The fantastic power now drew out the third circle, and looking through the perspective I beheld a scene in the reign of Maximillian the I. The comparison was truly at the expense of the present day: a bold and manly race appeared, in general of larger size and nobler form. Their thoughts seemed full of freedom, and their general air was martial and independent. With something that appeared like the first dawn of modern refinement, there was a strong tinge of unpolished and simple manners. While I stood in high expectation every moment of seeing another of my ancient fathers, there appeared a royal personage at the head of a splendid retinue of chariots and horsemen. It was the emperor Maximillian himself, who, at that time was at Presburgh, and was on a party of pleasure that morning on the banks of the Danube. I gazed at his majesty, who was a man of uncommonly fine presence, and said, how happy should I be should he prove to be the man I am in quest of.

My guide soon dashed my hopes, by desiring me to observe the coachman of the last carriage,—“That,” said she, “is the man!” I began to fear that my blood

“Had crept thro’ scoundrels

Since the flood.”

I observed that I had always understood my ancestors were from Germany, but never knew till now that they were coachmen—she smiled and bade me not be disheartened. He was a perfect Scythian, and seemed to look like one of the vilest of the human race; there being not discernible in his features any sentiments of honor or humanity. “He is,” continued my guide, “the son of a Tartar by a German mother. His father was one of the wandering tribes that dwelt, at times, near the Bosphorus in Circassia, and on the borders of the Caspian sea.” I wanted no more, but, delivering her perspective, I stepped back into 1840, and was more than ever struck with the wide difference which the flight of three centuries had made in one of the most warlike nations of the world.

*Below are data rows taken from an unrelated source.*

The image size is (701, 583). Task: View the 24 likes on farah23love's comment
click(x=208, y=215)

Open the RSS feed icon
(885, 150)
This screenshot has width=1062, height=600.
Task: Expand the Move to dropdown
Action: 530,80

Germany! how art thou fallen? Thy councils are divided—thy heroic spirit fled—thy warriors are become women! I consoled myself, however, that my father was a German coachman in the fourteenth, and not in the nineteenth century.

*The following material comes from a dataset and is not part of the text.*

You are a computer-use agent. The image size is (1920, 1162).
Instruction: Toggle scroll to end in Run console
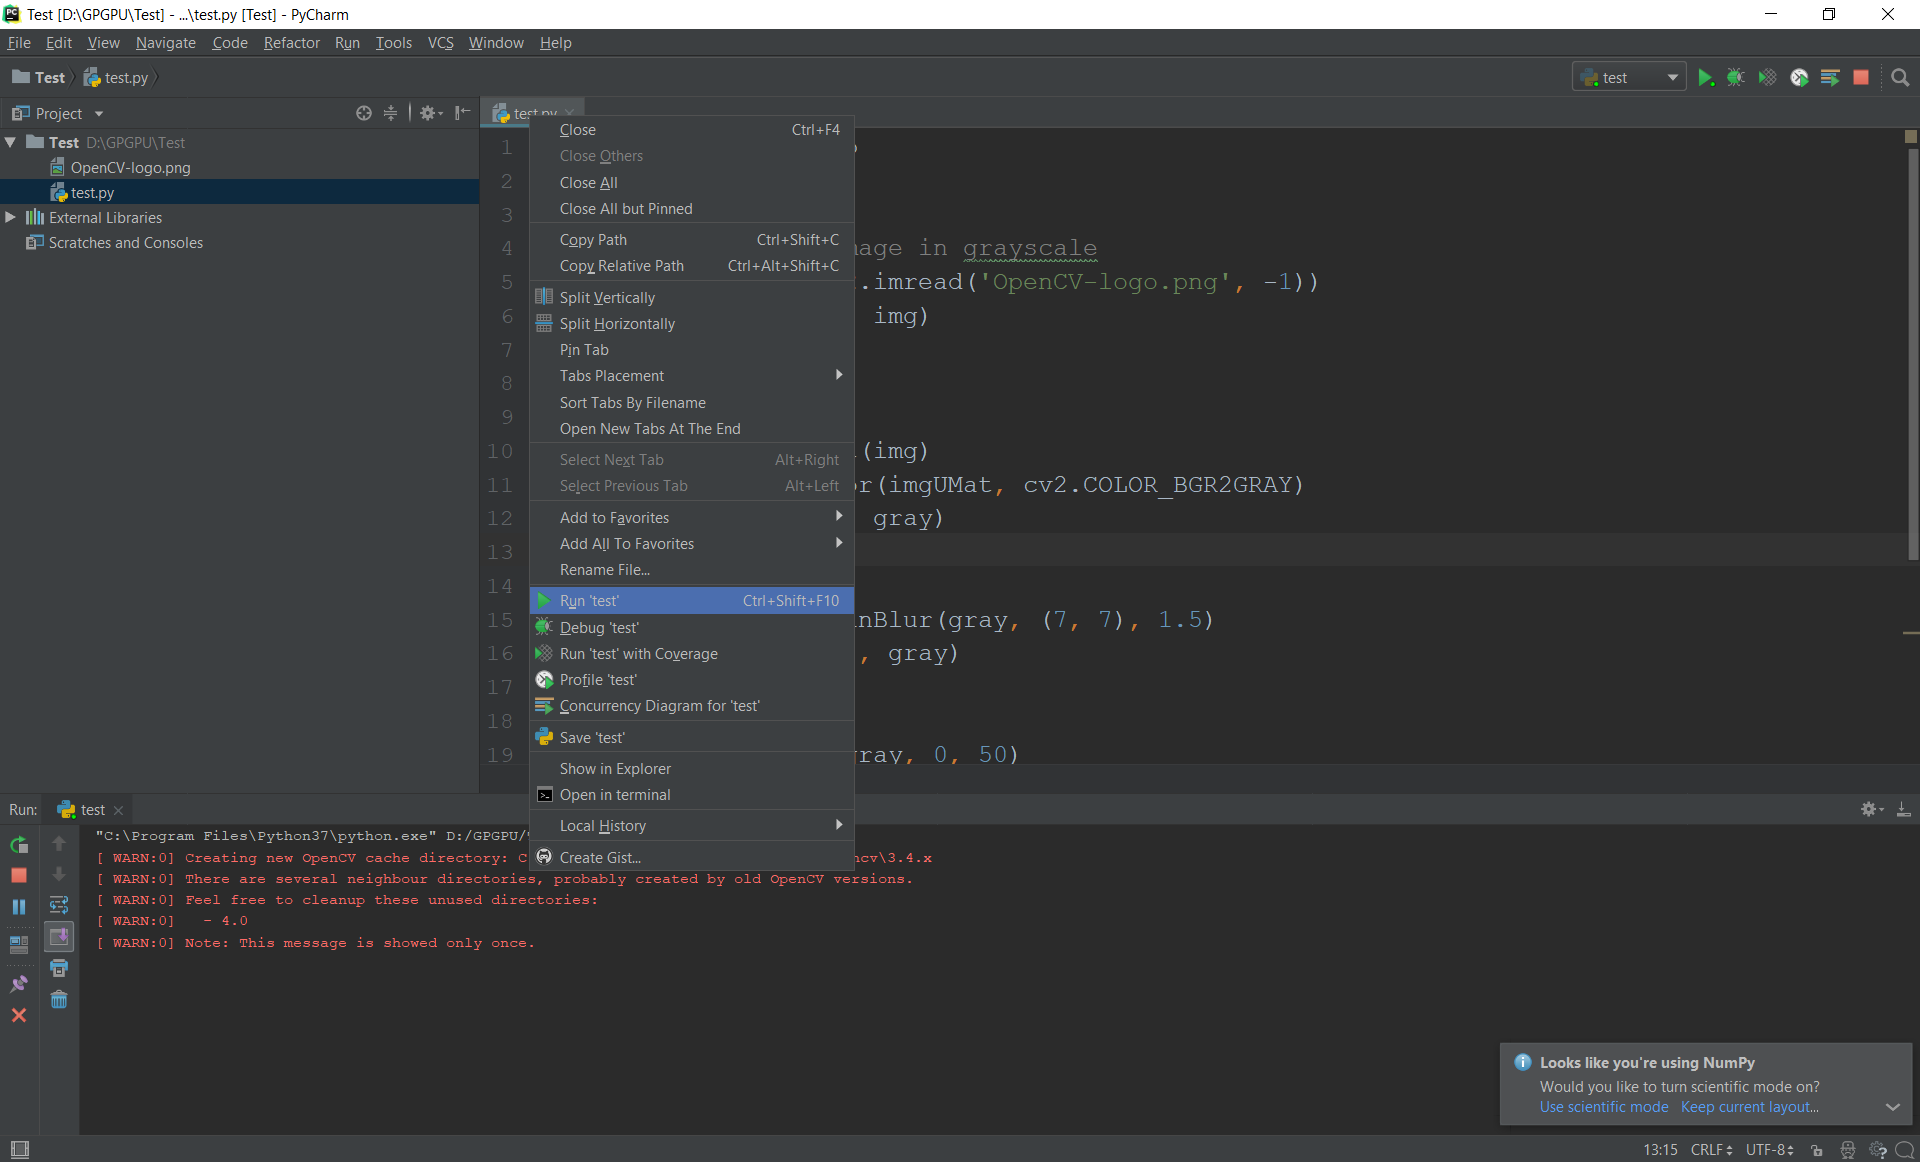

We rose once more, and passed over rivers, solitudes, morasses, forests, lakes and mountains, and at length alighted on an eminence near the mouth of the river Wolga. My guide, not leaving it optional, drew the glass to the sixth circle. I shivered in every nerve to think that my forefathers for such a period of years, had lived in the dreary regions of mental darkness. But could they have been tossed less at random, or enjoyed a milder sky in any of those countries where Rome had once displayed her eagle?